- Church: Episcopal Church
- Diocese: Western Massachusetts
- Elected: December 1983
- In office: 1984–1992
- Predecessor: Alexander Doig Stewart
- Successor: Robert S. Denig

Orders
- Ordination: December 1953
- Consecration: April 7, 1984 by John Allin

Personal details
- Born: June 9, 1928 New York City, United States
- Died: August 20, 2014 (aged 86) Longmeadow, Massachusetts, United States
- Denomination: Anglican
- Spouse: Nancy Whittemore
- Children: 4

= Andrew F. Wissemann =

American bishop

Andrew Frederick Wissemann (June 9, 1928 – August 20, 2014) was the sixth bishop of the Episcopal Diocese of Western Massachusetts 1984 to 1992. He was a graduate of Wesleyan University and Union Theological Seminary, New York.
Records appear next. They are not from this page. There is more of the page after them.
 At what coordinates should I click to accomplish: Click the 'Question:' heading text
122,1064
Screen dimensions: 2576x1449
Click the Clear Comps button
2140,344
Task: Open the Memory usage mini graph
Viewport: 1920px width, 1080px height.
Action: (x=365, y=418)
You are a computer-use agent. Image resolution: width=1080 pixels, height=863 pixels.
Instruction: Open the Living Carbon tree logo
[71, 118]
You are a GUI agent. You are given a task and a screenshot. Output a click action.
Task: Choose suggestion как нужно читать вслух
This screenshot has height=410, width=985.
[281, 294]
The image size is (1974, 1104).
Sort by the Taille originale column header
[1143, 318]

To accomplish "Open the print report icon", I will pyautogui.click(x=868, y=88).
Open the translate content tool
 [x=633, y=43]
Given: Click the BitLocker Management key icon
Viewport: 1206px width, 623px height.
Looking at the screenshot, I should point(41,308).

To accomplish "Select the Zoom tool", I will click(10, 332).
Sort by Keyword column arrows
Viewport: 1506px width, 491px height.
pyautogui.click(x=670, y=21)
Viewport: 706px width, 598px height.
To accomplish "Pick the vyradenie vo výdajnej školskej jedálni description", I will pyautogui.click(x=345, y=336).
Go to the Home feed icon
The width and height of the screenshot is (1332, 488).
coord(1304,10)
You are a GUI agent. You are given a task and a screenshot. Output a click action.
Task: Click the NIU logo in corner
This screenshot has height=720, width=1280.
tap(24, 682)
==Early life and education==
Wissemann was born on June 9, 1928, in New York City and raised in Hartsdale, New York. He was educated at White Plains High School and Wesleyan University before commencing theological studies at the Union Theological Seminary. He continued his studies at General Theological Seminary and graduated with a Bachelor of Sacred Theology in 1953. That same year he married Nancy Whittemore, daughter of the Bishop of Western Michigan Lewis Bliss Whittemore.

==Ordination==
Wissemann was ordained deacon on May 31, 1953, and served as curate of Christ Church in Greenwich, Connecticut. He was ordained priest in December 1953. He was appointed rector of Christ Church in Unionville, Connecticut and later rector of St James’ in Greenfield, Massachusetts between 1960 and 1968, and lastly rector of St Stephen's Church in Pittsfield, Massachusetts between 1968 and 1983.

==Bishop==
Wissemann was elected Bishop of Western Massachusetts in December 1983 and was consecrated on April 7, 1984, with Presiding Bishop John Allin as chief consecrator. He remained in that position until 1992 when he retired. He was well renowned for his pastoral style with which he led the diocese. Wissemann died on August 20, 2014, in Longmeadow, Massachusetts.